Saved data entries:
##############################
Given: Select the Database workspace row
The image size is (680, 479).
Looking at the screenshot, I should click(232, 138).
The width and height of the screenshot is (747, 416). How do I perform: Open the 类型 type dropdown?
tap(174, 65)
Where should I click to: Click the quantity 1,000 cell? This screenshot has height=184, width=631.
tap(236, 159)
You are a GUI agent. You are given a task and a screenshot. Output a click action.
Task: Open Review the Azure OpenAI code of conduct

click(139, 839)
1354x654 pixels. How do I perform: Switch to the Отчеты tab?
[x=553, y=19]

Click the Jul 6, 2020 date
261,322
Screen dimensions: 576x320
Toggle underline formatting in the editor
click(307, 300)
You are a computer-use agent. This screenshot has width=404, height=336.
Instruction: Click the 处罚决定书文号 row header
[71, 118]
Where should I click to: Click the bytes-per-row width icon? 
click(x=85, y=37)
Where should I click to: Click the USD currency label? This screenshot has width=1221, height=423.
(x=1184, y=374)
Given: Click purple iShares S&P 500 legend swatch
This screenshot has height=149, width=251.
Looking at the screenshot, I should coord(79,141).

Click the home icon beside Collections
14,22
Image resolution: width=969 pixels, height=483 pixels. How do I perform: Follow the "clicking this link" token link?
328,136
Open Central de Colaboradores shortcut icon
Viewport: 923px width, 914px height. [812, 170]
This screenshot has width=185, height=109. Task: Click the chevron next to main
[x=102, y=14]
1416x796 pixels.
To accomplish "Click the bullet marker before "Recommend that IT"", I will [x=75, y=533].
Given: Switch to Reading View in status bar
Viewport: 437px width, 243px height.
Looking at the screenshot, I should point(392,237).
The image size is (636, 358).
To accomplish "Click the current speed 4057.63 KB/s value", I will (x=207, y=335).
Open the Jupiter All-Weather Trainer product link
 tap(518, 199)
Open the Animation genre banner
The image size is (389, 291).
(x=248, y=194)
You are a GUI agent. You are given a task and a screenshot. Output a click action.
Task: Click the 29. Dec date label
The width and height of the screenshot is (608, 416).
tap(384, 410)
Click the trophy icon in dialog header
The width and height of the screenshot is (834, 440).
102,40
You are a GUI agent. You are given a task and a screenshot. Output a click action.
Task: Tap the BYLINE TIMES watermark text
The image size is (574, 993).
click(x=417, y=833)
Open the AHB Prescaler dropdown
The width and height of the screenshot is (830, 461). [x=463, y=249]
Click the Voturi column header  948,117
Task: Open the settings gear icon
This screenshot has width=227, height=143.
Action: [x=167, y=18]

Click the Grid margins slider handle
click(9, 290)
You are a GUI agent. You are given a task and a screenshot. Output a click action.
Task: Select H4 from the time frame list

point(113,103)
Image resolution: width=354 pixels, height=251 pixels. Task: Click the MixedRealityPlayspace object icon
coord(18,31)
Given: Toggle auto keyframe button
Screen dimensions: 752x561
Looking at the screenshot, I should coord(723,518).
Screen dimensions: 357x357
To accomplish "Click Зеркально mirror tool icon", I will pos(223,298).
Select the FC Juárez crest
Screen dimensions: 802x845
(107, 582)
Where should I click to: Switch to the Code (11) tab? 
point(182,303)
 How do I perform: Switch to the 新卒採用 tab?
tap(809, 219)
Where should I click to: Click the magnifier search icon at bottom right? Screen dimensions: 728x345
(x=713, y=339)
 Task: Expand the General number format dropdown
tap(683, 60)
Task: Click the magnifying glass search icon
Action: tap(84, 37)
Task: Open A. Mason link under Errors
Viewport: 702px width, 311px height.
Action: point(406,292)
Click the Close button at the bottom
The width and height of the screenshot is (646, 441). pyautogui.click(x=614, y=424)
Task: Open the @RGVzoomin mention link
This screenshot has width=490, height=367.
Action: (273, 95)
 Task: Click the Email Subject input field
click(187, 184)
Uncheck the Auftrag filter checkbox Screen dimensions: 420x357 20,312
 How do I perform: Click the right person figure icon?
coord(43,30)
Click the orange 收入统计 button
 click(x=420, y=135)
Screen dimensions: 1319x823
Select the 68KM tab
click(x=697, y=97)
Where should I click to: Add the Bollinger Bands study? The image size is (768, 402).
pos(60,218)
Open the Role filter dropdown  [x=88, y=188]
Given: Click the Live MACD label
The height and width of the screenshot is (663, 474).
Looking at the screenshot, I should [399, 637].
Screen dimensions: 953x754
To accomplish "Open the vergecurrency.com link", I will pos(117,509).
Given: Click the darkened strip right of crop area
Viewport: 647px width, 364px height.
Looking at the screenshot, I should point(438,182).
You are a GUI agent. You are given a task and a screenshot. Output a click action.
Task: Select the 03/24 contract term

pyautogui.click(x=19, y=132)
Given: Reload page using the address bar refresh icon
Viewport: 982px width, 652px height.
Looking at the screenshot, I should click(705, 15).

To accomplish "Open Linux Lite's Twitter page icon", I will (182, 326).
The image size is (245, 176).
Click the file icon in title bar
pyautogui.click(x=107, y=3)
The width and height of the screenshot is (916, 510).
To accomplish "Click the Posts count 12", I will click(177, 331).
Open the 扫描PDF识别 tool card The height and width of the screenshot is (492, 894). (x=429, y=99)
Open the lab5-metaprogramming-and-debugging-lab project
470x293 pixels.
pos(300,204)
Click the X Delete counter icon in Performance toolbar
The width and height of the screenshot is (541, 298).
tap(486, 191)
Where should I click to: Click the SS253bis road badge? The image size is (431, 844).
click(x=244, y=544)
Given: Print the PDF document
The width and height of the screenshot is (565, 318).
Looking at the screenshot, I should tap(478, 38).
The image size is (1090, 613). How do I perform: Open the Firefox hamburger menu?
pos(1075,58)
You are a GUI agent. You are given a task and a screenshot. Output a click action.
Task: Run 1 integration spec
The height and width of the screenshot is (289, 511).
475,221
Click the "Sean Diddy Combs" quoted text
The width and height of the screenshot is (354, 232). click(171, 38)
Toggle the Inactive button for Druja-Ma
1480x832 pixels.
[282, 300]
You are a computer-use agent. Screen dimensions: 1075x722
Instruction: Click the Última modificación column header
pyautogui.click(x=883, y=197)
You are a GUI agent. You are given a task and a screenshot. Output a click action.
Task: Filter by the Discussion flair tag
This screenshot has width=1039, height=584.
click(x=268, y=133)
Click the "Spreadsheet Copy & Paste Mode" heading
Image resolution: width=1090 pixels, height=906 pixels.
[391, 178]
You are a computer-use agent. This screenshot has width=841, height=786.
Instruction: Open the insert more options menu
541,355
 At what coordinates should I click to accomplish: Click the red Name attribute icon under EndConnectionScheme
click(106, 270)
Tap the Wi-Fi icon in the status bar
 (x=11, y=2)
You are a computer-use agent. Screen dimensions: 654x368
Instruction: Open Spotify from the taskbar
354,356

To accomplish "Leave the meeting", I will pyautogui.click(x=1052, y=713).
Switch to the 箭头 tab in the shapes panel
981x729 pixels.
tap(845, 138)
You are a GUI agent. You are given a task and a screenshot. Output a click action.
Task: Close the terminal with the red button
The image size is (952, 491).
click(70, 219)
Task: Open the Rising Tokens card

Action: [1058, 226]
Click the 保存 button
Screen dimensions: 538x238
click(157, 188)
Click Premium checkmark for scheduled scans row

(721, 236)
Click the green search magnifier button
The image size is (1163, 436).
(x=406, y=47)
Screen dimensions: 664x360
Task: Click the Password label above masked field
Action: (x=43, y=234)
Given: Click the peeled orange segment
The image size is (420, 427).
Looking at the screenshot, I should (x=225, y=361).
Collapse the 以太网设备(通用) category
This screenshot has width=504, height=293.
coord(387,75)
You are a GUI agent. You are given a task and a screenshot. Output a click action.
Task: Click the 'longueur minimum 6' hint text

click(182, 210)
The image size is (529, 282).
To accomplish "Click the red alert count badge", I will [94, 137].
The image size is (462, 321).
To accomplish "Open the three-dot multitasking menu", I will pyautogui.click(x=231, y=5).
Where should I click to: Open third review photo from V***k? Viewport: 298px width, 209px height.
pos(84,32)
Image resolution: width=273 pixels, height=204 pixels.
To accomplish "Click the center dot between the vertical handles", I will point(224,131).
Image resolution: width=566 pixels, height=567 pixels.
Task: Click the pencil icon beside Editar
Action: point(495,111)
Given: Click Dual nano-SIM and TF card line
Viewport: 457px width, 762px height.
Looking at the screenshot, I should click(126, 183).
##############################
*Task objective*: From the entries above, return exactly the line containing "Where should I click to: Click the SS253bis", the line containing "You are a computer-use agent. Screen dimensions: 1075x722", and all lines between, and nothing else.

*Result of this exercise*:
Where should I click to: Click the SS253bis road badge? The image size is (431, 844).
click(x=244, y=544)
Given: Print the PDF document
The width and height of the screenshot is (565, 318).
Looking at the screenshot, I should tap(478, 38).
The image size is (1090, 613). How do I perform: Open the Firefox hamburger menu?
pos(1075,58)
You are a GUI agent. You are given a task and a screenshot. Output a click action.
Task: Run 1 integration spec
The height and width of the screenshot is (289, 511).
475,221
Click the "Sean Diddy Combs" quoted text
The width and height of the screenshot is (354, 232). click(171, 38)
Toggle the Inactive button for Druja-Ma
1480x832 pixels.
[282, 300]
You are a computer-use agent. Screen dimensions: 1075x722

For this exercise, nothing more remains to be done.